A Long Post About A Short Weekend

Lady Baby and her dad flew down on a Friday in the middle of May and spent the weekend – a father and daughter trip. We met them in Seattle where Lady Baby outlined the immediate plan: “Ride the ferry, eat dinner, drive to the Buffalo!”

The next day, drizzly and gray, we all wandered up the beach searching for treasures like special rocks, the shells of limpets, oysters and crabs, particular pink seaweed, and kelp “balloons.”

That afternoon Lady Baby and I visited the Port Townsend Marine Science Center at Fort Worden. It’s housed in an old building on an equally old wharf, and dedicated to inspiring conservation of the Salish Sea (the name for all the connected waterways in this part of the world). Water from the Bay below constantly circulates in and out of several touch tanks and a tall aquarium containing fish, sea stars, sea anemones, sea worms, chitons, urchins, and more. A magical place.

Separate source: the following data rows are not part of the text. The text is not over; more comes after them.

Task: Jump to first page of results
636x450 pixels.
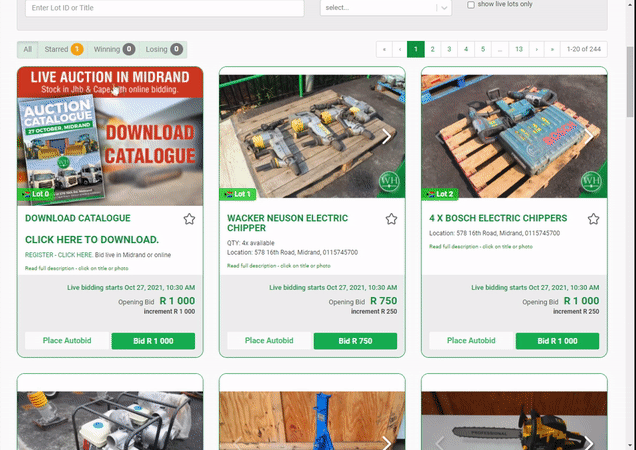Action: [384, 48]
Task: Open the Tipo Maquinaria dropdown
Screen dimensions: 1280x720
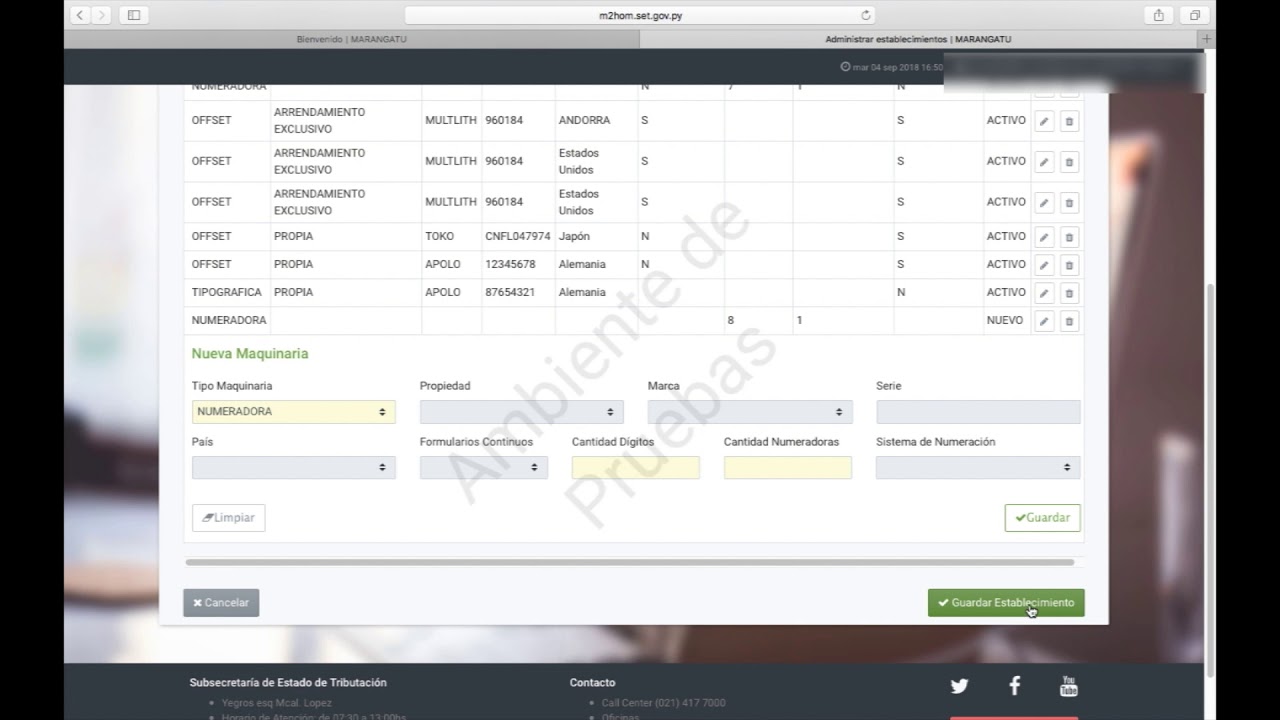Action: pyautogui.click(x=293, y=412)
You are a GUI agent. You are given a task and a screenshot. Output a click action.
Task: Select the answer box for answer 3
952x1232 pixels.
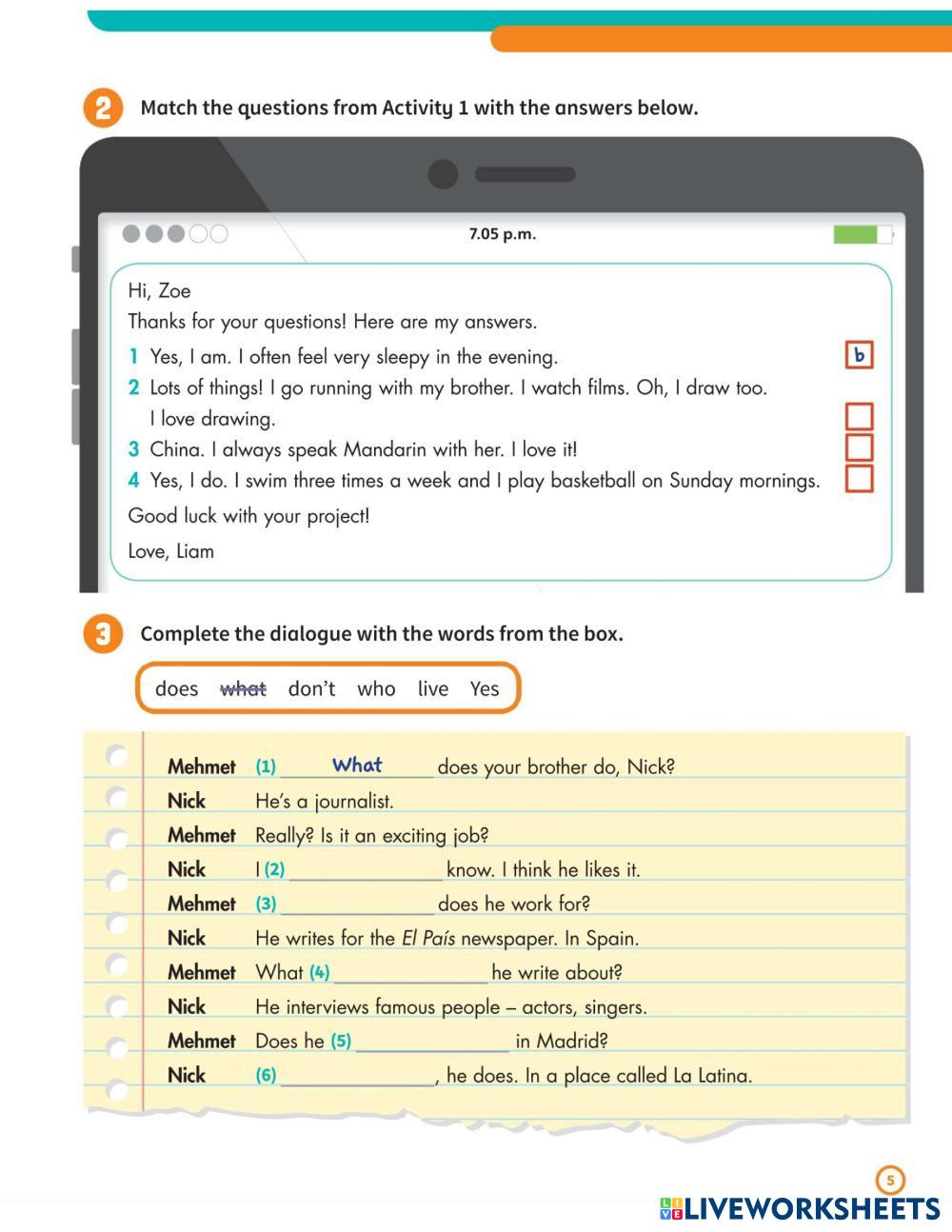pos(859,447)
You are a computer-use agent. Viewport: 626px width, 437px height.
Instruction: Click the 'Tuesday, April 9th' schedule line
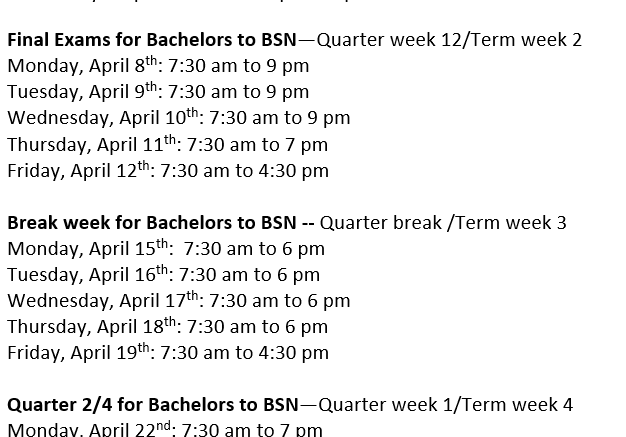pos(158,92)
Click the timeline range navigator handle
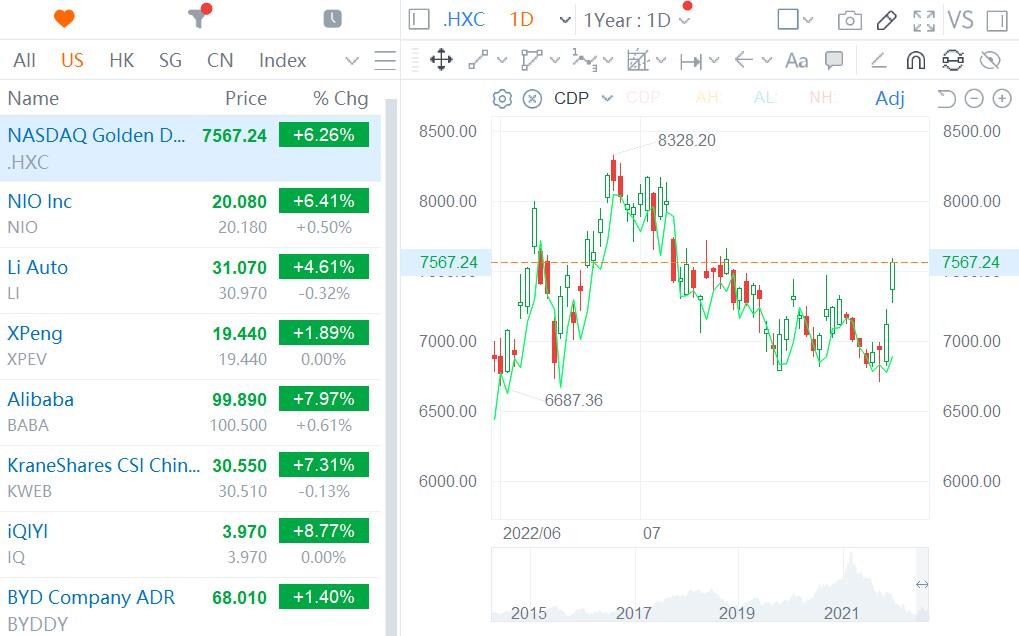This screenshot has width=1019, height=636. coord(922,584)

The Center teaches by touch. We learned to touch only the tops of sea stars to protect their vulnerable feeding tubes – and watched a large sea star efficiently pull a whole closed oyster toward its mouth on its underside (the stomach comes out of the mouth to accomplish this!). When touched, little feather dusters that sea worms stick out to catch their food instantly retract. While we watched a crab clean the scraps from a shell, a docent explained about crabs molting when they outgrow their own shells: “Imagine you have a zipper up your backbone and could unzip and step your skeleton out!”

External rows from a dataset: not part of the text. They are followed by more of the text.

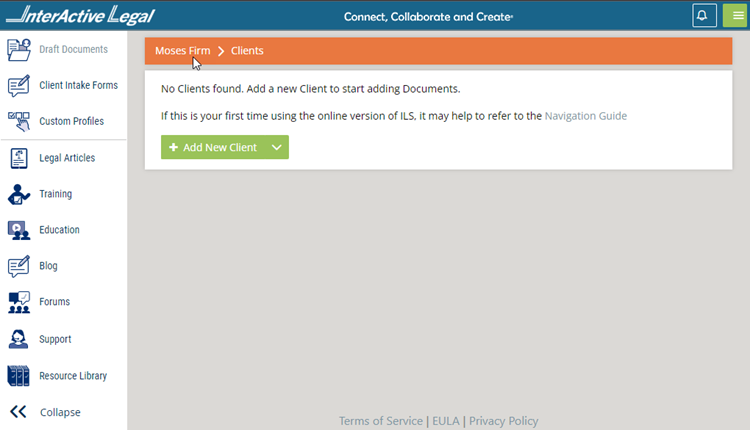Open the Legal Articles icon
750x431 pixels.
click(x=19, y=158)
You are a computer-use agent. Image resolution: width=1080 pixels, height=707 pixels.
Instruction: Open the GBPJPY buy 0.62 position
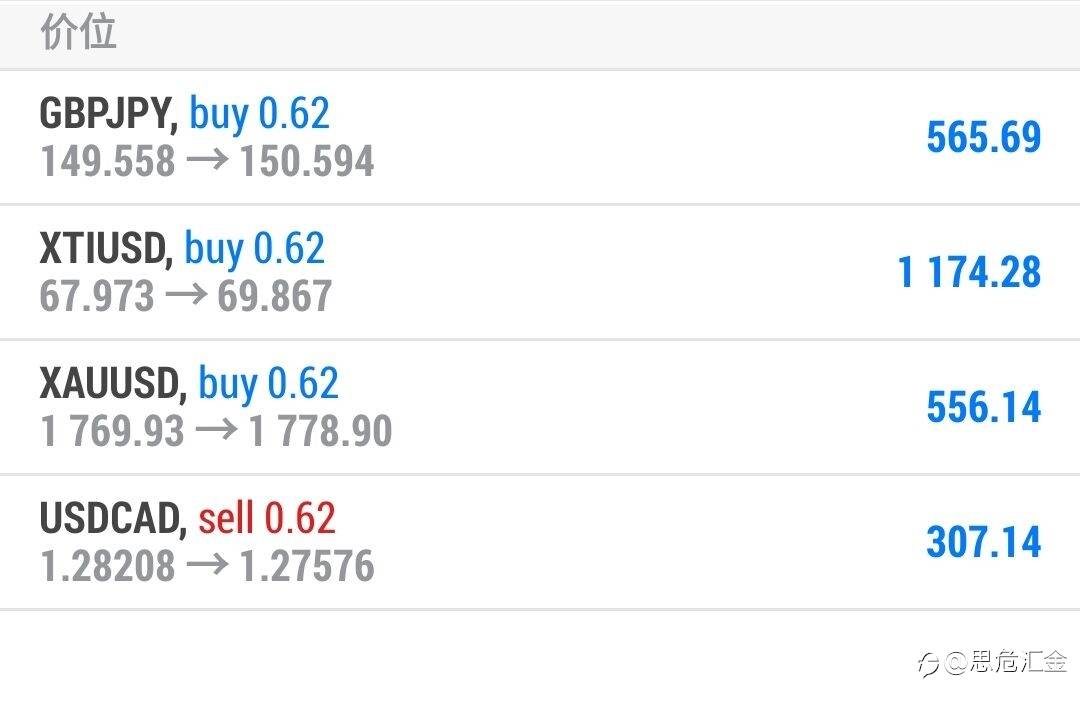540,137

We were often in synch with a little girl and her dad, visitors from Seattle, and soon the girls were sharing a sturdy footstool and concentrating together on the tanks – rapt. And as the visitors thinned out, Zofia, a young Citizen Scientist Educator, revealed the trapdoor/porthole in the old floor so they could toss an empty oyster shell back into the sea.

She asked if the girls wanted to see where “tons of crabs hang out,” and took them below the Center where the flukes of a gray whale float in netting attached to a dock. (After a whale washed up on a Seattle beach, the rest of the whale was buried at sea till the bones are clean and the skeleton can be rebuilt.) Wriggling crabs covered the netting, and fat bubbles from the whale bobbed to the surface.

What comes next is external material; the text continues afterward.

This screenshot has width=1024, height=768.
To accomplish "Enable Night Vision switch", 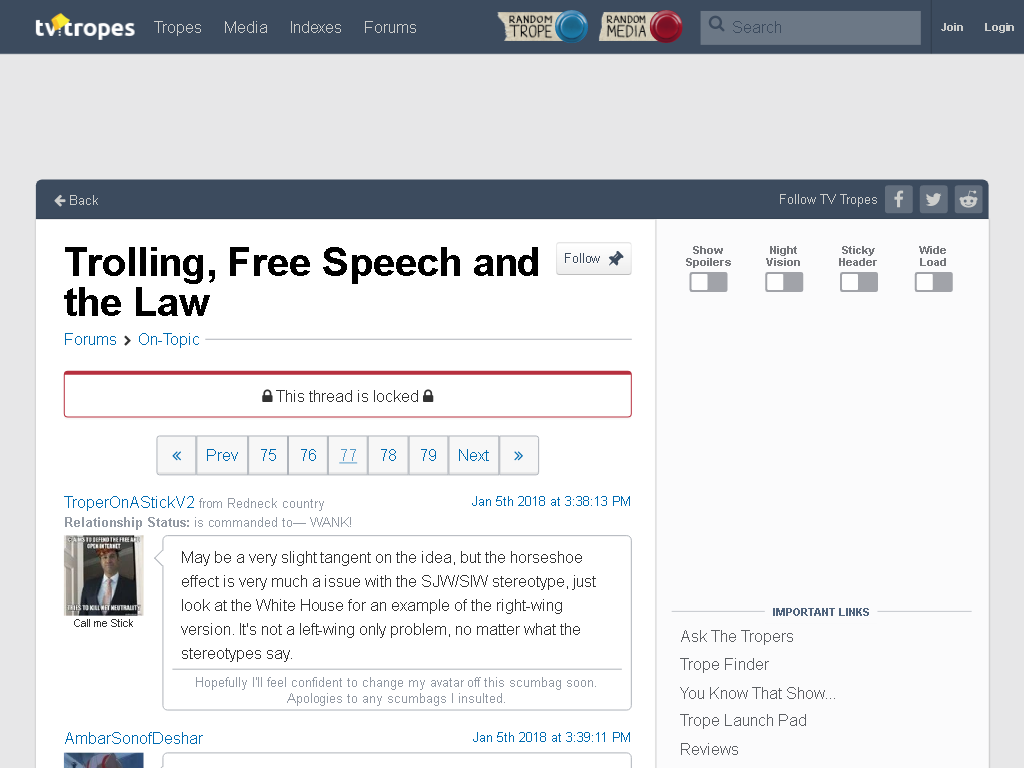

Invited to look through a microscope (a first for both girls), they took turns gazing at teeny critters in seawater. Lady Baby said in that excited voice of discovery: “They are so small and then so big!” As we left, the girls dashed down to the beach together.

Armed with our new knowledge and intending just another rambling walk, we returned to the beach on Sunday morning. When she spotted a good treasure, Lady Baby stopped, patted her tummy, and called: “Guys, guys, come here!”

After her dad provided an energy bar and water snack, we found ourselves well into our daily walk along the beach, through a campground, and heading up a hill to the bunkers.

That hill always punishes. This time Poppa Jim suggested singing – singing? I thought – but it worked. Variations on “Wheels on the Bus” got us nearly to the top, and then a tossed piece of sticky weed took over – its Velcro adherence to our clothes causing much giggling and repeating.

A strong four-year old can outwalk us, the enemy is boredom, so for the rest of the hike we did the simplest, most failsafe kid-on-a-hike game – hiding! Oh she loved it – so delighted with her hiding skills. We would walk ahead, lamenting that Lady Baby and her dad had disappeared. What could have happened? Maybe she’d be at the sunny meadow because she likes sunny meadows, or maybe she was back at the car. Then she’d run up and “surprise” us, shriek in delight, and repeat.

On Monday she turned the drive down to the ferry into a long conversation. She’s figuring out what is real and what is not, what was in the past and what is made up. She told me people in storybooks were once alive but now dead (sometimes true I said, but I write stories about her and she is certainly alive).

We had a long discussion about her insect dislikes “red ants, mosquitoes, and bumblebees,” and why bumblebees might be removed from the list. And fun when she isolated words from the history podcast playing in the front seat and grinned in glee: monster “Oooh that’s scary,” or hero “Those are good guys.” She told me the guys on the podcast (Assyrians, Greeks) came before the dinosaurs.

The chronology is a little mixed up – but she’ll get it. Probably soon. What a wonderful visit.

postcard - shells

2 thoughts on “A Long Post About A Short Weekend

  1. How wonderful it must  to be Lady Baby at age 4 with grandmother Katy to show the way! I loved the story and could see you all enjoying the time.   

  2. So glad you had a good visit. Isn’t it amazing the contortions we go through to entertain these small ones while walking or hiking? We do the hiding thing too. And the singing thing, and I wonder sometimes, as we walk and skip and sometimes even limp down the sidewalks of Portland to our destination (which always seems a little too long to the kids) what passersby think of us. Really I do not care. Being with grandchildren is worth every minute of silly.